(Saved entries)
· · ·
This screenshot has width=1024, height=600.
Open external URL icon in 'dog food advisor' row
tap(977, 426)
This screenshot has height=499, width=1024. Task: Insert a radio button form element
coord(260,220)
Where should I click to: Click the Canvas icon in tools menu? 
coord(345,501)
· · ·
Go through the records above and write each one out again exactly.

* [Your response]:
This screenshot has width=1024, height=600.
Open external URL icon in 'dog food advisor' row
tap(977, 426)
This screenshot has height=499, width=1024. Task: Insert a radio button form element
coord(260,220)
Where should I click to: Click the Canvas icon in tools menu? 
coord(345,501)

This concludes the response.